É verdade que Max Martin — que já teve um período de vacas magras na última invasão urbana entre 2001 e 2006 — segue forte e seu trademark sound ainda é capaz de ressoar no mundo todo, como provado pelo sucesso global de Can’t Stop This Feeling de Justin Timberlake mas, no geral, o som de Perry não está em seu melhor momento nos EUA.
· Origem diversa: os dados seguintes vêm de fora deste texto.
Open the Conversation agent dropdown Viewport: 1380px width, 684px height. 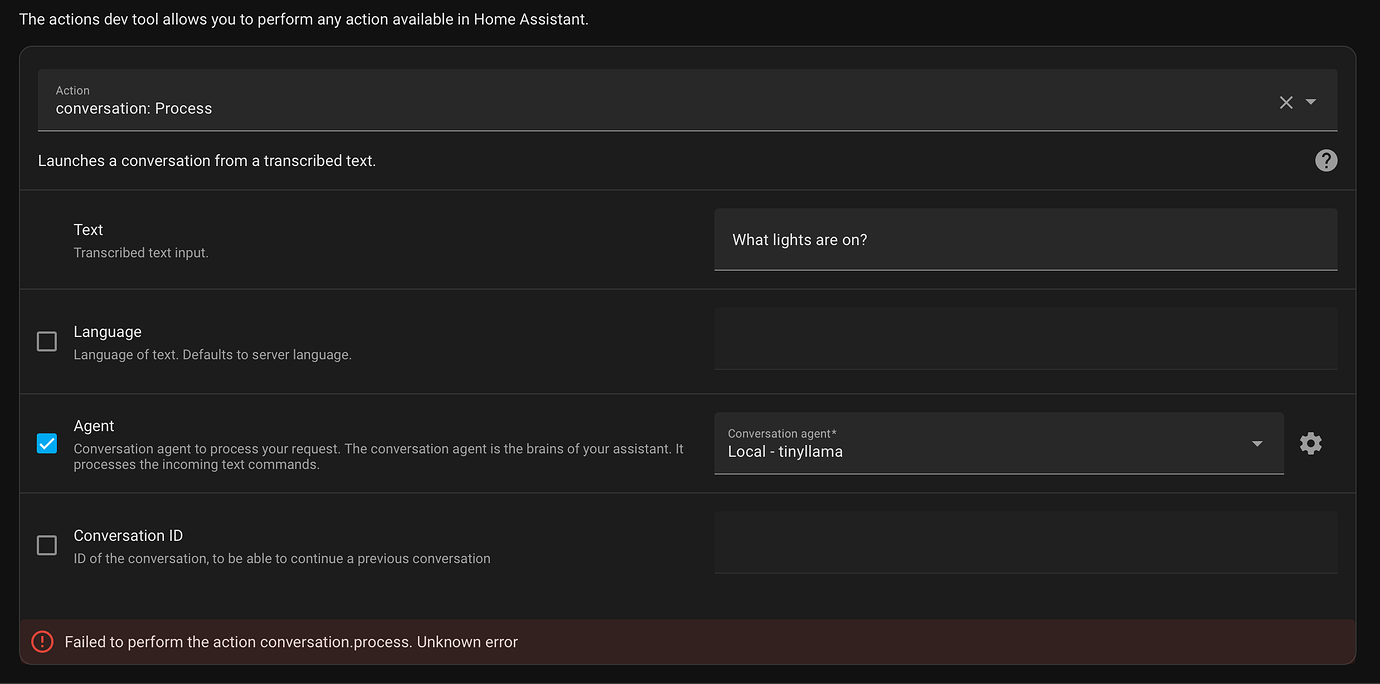coord(1257,443)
E quanto ao resto do mundo? Afinal de contas, Chained to the Rhythm também teve uma recepção decepcionante no Reino Unido e na Austrália, dentre outros países. Será que, depois de três álbuns, a formula de Perry simplesmente cansou?

Existe salvação?

Como já disse, Chained to the Rhythm não foi um fracasso gigantesco. A música simplesmente teve um desempenho abaixo das expectativas. Então sim, Perry pode ser capaz de sair dessa.

De certa maneira, o desempenho da música lembra um pouco o lead single do último álbum de Bruno Mars, 24k Magic.
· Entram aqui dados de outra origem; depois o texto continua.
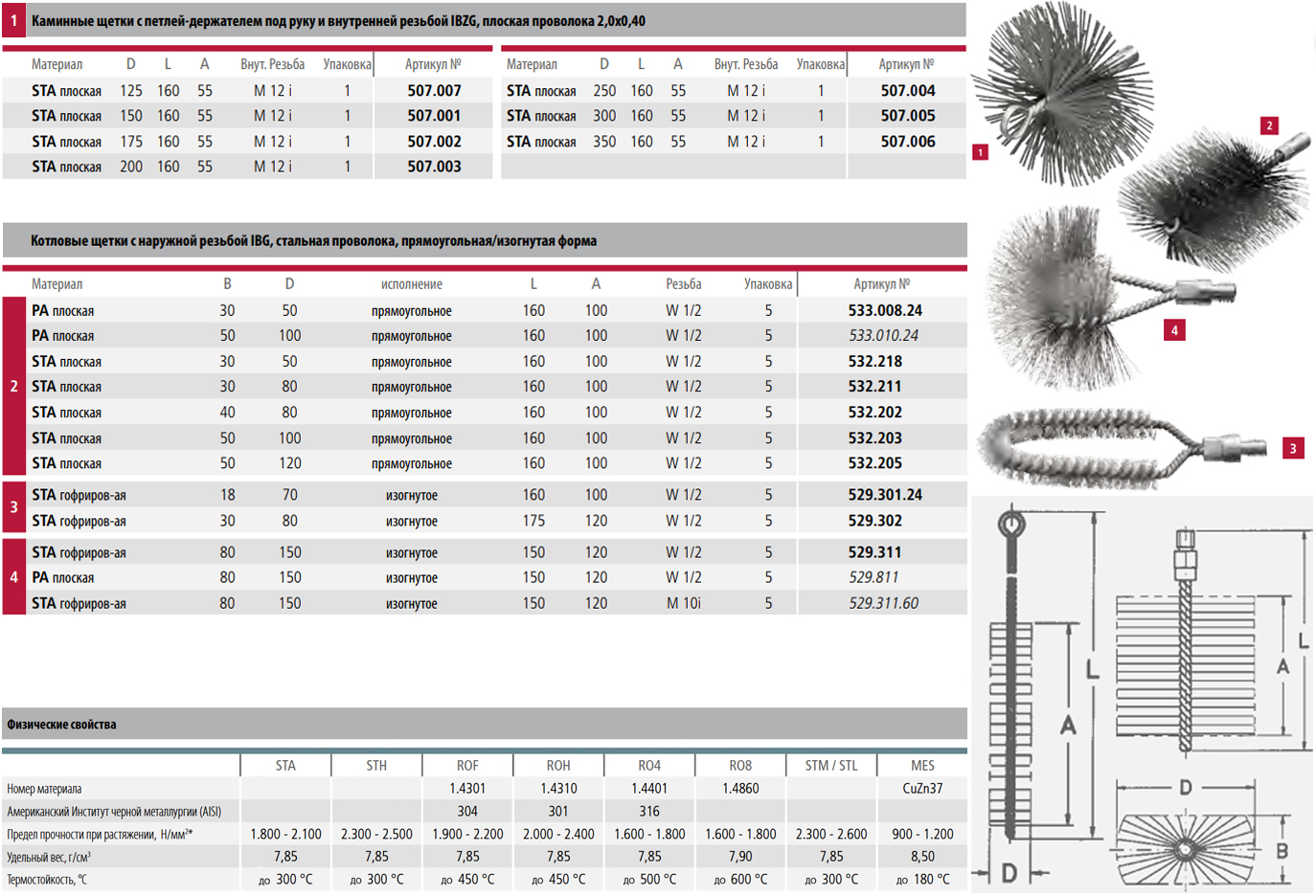The height and width of the screenshot is (896, 1316).
Task: Click the red badge 2 beside the black brush photo
Action: (1269, 125)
Bruno, assim como Katy, é um artista que tem facilidade histórica de atingir o topo das paradas e o fez várias vezes, inclusive com o lead single de seus dois primeiros álbuns. Ele também teve o maior sucesso de 2015, a inescapável Uptown Funk. Sendo assim, todo mundo esperava que a primeira música de seu terceiro álbum fosse, logo de cara, um gigantesco sucesso global.

Mas não foi o que aconteceu. Assim como a música de Perry, 24k Magic empacou em oitava no Spotify dos EUA e nunca alcançou o topo em nenhum dos mercados principais, sendo apenas um sucesso razoável enquanto todo mundo esperava um smash hit dado o track record impressionante de Mars ao longo dos últimos 5 anos.

Apesar disso, Bruno se recuperou bem e o segundo single do álbum, That’s What I Like, já é um sucesso muito maior do que a música anterior e deve alcançar o topo da parada do EUA em breve. Além disso, a turnê dele esgotou em minutos e o álbum segue um vendedor constante mundo afora. Ou seja, existe vida após um single de estreia decepcionante.